◆ **WORK INSTRUCTION**:
In the article about women in the Armenian army, copy word for word the part that runs from "Now a senior" to "new to them.".

◆ **EXCERPTED TEXT**:
Institute for War and Peace Reporting | Giving Voice, Driving Change

Women in Armenian Army Fight for Change

State encouraging more female participation in country’s military.
By Arshaluis Mghdesyan
  • Ani Ovannisyan pictured near her base. (Photo: Arshaluys Mghdesyan)
    Ani Ovannisyan pictured near her base. (Photo: Arshaluys Mghdesyan)
  • Tamara Mikaelyan pictured in full tactical gear. (Photo: Arshaluys Mghdesyan)
    Tamara Mikaelyan pictured in full tactical gear. (Photo: Arshaluys Mghdesyan)

When Ani Hovhannisyan began her military career nine years ago, women were still something of a rarity in the Armenian military.

Starting in the special forces brigade, she served as a sniper and after being promoted to squad leader was transferred in 2016 to the peacekeeping brigade.  Hovhannisyan went on to spend seven months in Afghanistan.

Now a senior lieutenant, she commands a platoon of 20 women - and only three men.

“Attitudes towards women in the army are changing for the better,” Hovhannisyan said. “Initially, in the first unit, the men serving with us looked down on girls and we were always trying to prove ourselves. But, later in the peacekeeping brigade I was accepted quite warmly…Maybe it was because the peacekeeping brigade has more international experience and women in the army was not something new to them.

◆ **DATASET RECORDS**:
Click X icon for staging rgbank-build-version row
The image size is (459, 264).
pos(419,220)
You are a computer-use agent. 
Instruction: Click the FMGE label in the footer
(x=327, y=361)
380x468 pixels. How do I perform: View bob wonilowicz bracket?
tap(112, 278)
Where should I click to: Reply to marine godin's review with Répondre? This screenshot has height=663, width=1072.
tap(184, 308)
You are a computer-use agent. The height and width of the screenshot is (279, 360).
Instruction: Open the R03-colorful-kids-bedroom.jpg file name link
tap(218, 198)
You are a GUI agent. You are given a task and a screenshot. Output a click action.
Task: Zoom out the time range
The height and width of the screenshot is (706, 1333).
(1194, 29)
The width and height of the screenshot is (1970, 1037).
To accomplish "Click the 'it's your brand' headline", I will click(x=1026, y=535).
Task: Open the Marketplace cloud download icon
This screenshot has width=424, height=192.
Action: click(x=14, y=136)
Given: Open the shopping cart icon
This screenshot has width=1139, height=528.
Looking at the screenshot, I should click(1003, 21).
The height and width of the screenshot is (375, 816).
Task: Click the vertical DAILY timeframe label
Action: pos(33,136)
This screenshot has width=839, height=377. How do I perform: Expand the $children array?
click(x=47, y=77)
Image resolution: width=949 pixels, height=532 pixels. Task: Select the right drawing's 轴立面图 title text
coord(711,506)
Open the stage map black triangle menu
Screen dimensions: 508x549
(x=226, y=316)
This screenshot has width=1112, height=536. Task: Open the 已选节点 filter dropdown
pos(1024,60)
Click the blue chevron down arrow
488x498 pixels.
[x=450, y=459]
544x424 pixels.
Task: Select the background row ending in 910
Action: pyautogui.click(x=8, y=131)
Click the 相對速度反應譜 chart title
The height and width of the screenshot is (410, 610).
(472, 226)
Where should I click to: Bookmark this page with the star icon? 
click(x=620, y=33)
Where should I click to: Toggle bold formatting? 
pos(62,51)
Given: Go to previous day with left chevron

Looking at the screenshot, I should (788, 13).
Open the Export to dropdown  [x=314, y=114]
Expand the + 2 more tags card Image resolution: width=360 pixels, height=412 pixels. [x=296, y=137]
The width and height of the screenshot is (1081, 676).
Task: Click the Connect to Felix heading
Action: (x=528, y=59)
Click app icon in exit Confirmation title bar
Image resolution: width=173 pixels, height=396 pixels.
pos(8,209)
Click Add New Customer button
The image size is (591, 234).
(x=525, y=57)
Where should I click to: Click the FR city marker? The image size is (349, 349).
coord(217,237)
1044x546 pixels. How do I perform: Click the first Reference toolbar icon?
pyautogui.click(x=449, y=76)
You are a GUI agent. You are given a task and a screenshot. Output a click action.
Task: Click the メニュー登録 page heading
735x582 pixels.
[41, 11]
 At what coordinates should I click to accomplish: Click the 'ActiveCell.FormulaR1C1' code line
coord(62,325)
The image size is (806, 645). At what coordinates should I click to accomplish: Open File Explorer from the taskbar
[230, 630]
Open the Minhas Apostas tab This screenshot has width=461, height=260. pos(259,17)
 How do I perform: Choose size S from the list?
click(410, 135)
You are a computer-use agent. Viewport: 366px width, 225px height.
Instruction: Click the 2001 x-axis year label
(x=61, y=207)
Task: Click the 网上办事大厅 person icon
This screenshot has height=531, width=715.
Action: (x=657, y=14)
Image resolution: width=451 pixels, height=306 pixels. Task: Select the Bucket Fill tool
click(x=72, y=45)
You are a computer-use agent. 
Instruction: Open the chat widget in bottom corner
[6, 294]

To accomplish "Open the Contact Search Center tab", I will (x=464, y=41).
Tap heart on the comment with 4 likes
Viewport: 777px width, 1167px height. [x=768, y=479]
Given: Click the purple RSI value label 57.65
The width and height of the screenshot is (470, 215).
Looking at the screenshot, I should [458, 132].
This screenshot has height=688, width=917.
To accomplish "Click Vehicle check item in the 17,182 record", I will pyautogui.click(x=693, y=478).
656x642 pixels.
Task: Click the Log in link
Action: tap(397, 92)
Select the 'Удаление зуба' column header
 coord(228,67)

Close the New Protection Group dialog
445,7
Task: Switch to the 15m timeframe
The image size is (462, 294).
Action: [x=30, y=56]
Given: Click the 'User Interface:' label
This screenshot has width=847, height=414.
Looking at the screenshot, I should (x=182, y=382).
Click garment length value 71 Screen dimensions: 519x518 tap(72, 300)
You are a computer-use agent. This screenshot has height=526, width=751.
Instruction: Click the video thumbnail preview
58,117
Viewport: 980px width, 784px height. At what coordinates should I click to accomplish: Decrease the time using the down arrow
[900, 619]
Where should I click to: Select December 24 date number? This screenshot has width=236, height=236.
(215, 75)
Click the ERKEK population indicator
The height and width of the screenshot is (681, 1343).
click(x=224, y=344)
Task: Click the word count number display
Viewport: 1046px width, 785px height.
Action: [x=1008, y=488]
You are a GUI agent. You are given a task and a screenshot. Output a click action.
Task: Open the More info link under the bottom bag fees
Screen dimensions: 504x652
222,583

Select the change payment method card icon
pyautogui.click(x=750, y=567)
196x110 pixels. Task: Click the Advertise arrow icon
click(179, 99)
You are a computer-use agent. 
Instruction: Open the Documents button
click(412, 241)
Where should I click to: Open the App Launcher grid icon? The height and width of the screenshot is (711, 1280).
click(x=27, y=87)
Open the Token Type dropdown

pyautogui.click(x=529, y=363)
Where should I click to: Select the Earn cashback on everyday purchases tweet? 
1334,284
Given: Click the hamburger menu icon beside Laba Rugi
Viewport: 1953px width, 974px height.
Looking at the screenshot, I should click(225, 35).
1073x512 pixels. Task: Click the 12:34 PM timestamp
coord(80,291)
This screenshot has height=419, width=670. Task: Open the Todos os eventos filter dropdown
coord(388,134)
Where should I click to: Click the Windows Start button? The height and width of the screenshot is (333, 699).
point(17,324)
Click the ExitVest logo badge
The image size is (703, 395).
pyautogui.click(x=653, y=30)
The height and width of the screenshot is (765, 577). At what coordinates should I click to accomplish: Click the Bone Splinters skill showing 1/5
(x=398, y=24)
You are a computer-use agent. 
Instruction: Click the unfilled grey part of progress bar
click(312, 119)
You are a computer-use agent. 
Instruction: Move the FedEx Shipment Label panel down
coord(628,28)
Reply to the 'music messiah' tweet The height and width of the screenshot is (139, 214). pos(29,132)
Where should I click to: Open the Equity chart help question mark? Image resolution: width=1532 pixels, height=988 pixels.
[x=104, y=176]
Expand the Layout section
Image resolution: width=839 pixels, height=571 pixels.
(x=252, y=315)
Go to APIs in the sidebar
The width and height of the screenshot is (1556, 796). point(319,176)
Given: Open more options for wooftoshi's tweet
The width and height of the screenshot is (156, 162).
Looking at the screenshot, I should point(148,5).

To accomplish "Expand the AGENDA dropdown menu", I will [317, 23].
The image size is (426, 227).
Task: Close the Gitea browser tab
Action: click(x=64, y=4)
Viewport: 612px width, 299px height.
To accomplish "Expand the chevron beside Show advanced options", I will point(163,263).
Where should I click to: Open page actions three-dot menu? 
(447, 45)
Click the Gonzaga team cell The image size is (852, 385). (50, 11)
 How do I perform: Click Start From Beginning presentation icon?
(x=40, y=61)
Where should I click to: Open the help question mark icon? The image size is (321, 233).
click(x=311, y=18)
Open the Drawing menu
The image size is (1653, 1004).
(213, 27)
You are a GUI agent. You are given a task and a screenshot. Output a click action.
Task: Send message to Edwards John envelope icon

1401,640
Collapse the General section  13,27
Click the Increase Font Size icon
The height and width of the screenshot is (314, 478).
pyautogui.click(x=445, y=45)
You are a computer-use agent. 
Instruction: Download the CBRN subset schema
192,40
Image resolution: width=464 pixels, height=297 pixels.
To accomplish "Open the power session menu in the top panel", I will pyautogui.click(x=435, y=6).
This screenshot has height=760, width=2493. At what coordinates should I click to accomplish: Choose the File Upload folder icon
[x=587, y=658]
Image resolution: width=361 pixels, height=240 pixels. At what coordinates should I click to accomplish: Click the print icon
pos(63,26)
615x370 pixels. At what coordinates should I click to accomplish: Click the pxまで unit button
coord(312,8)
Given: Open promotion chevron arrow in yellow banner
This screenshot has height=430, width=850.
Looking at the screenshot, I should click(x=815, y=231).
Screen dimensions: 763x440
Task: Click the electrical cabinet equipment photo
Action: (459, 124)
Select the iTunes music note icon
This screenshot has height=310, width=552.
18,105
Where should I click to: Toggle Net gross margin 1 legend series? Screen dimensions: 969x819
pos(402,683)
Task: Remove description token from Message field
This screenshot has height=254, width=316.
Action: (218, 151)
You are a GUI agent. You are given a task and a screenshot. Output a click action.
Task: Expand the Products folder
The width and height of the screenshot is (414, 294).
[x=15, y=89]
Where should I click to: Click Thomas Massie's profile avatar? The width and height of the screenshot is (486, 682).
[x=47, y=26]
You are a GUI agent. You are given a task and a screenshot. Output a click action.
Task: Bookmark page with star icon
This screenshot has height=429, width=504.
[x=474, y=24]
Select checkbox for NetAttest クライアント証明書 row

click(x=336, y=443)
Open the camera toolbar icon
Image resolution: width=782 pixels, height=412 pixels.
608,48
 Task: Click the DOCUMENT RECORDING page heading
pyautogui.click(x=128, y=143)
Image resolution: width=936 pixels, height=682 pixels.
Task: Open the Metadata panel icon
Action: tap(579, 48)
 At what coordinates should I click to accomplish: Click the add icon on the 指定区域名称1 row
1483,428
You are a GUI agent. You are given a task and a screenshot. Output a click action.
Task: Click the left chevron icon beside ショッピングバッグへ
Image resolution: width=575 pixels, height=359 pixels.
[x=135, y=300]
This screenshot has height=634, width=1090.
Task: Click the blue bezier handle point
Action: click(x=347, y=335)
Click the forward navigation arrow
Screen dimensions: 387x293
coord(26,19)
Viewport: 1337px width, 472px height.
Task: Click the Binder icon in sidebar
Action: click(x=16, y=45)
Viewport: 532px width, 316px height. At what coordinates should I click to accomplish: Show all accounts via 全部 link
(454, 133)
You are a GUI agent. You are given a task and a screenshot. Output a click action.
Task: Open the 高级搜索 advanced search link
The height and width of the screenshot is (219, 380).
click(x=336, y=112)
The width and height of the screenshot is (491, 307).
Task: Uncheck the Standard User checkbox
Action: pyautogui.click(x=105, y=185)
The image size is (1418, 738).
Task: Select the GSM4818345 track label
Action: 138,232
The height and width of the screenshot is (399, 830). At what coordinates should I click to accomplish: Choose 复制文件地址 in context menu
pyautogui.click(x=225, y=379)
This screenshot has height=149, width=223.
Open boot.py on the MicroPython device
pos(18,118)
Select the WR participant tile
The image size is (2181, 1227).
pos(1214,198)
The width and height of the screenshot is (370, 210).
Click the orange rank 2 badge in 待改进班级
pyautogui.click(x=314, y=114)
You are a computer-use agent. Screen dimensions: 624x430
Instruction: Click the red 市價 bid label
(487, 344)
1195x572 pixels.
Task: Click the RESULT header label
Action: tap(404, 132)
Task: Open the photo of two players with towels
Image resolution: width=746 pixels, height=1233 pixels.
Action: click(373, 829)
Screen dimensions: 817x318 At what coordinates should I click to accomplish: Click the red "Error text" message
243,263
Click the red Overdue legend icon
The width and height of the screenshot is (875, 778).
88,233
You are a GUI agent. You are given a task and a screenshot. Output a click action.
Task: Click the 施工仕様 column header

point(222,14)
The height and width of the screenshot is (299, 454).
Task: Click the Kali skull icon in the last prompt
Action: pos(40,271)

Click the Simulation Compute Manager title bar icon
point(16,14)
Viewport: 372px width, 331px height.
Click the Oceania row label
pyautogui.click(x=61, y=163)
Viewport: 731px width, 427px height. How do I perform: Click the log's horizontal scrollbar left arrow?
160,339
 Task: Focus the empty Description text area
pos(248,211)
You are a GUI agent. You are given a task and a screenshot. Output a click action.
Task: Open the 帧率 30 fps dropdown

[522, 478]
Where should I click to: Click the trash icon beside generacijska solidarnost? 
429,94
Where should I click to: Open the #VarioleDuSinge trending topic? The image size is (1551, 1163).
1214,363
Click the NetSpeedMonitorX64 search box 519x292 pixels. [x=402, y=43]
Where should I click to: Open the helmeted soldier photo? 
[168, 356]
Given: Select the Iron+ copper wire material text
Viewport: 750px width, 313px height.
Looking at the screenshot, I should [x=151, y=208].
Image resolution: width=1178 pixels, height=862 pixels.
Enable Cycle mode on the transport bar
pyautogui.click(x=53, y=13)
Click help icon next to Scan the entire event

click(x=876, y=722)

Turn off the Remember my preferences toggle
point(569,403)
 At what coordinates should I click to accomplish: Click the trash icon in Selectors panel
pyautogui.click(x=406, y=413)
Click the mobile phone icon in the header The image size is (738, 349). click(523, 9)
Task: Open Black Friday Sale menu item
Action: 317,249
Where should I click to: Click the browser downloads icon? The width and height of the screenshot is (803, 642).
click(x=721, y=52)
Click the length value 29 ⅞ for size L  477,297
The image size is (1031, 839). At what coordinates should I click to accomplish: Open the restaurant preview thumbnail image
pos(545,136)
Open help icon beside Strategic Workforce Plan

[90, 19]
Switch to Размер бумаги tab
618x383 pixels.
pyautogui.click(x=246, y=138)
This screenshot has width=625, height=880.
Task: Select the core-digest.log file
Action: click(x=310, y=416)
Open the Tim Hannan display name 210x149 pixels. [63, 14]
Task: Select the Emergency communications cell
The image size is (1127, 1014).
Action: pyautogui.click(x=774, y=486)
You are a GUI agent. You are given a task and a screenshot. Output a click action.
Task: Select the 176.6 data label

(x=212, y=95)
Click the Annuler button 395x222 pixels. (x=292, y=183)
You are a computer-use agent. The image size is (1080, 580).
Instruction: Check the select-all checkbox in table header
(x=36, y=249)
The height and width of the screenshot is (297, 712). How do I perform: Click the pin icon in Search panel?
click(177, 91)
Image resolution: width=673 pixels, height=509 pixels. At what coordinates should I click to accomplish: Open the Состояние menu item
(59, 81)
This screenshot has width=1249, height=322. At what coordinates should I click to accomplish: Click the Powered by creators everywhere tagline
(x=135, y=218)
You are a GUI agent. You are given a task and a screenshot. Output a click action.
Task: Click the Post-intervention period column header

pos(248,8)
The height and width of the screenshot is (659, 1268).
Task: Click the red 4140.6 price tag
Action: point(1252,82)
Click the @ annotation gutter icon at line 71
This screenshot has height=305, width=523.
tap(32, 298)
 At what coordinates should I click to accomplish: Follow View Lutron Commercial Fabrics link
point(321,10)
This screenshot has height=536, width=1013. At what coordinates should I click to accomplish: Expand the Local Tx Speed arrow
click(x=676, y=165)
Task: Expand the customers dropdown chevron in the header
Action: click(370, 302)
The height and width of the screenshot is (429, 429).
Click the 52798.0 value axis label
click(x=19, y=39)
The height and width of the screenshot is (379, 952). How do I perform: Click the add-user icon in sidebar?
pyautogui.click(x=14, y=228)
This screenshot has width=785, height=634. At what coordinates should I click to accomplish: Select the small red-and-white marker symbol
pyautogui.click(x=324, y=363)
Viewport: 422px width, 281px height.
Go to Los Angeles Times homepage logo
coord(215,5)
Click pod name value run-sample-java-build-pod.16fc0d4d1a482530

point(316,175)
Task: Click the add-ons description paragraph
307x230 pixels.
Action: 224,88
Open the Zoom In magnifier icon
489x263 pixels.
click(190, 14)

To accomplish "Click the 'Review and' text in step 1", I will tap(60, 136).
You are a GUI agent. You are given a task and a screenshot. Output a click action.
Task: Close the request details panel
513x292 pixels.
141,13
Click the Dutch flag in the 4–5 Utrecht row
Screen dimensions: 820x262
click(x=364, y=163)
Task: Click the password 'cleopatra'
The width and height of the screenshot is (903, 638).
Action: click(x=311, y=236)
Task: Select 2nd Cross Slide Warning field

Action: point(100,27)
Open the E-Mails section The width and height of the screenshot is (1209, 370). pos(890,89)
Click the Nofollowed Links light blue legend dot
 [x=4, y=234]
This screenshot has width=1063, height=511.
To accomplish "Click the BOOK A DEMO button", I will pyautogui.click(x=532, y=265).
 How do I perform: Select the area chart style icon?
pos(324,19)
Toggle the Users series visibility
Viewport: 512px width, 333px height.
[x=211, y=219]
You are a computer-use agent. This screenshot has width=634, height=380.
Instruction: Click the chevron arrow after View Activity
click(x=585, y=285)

◆ **EXERCISE RESPONSE**:
Now a senior lieutenant, she commands a platoon of 20 women - and only three men.

“Attitudes towards women in the army are changing for the better,” Hovhannisyan said. “Initially, in the first unit, the men serving with us looked down on girls and we were always trying to prove ourselves. But, later in the peacekeeping brigade I was accepted quite warmly…Maybe it was because the peacekeeping brigade has more international experience and women in the army was not something new to them.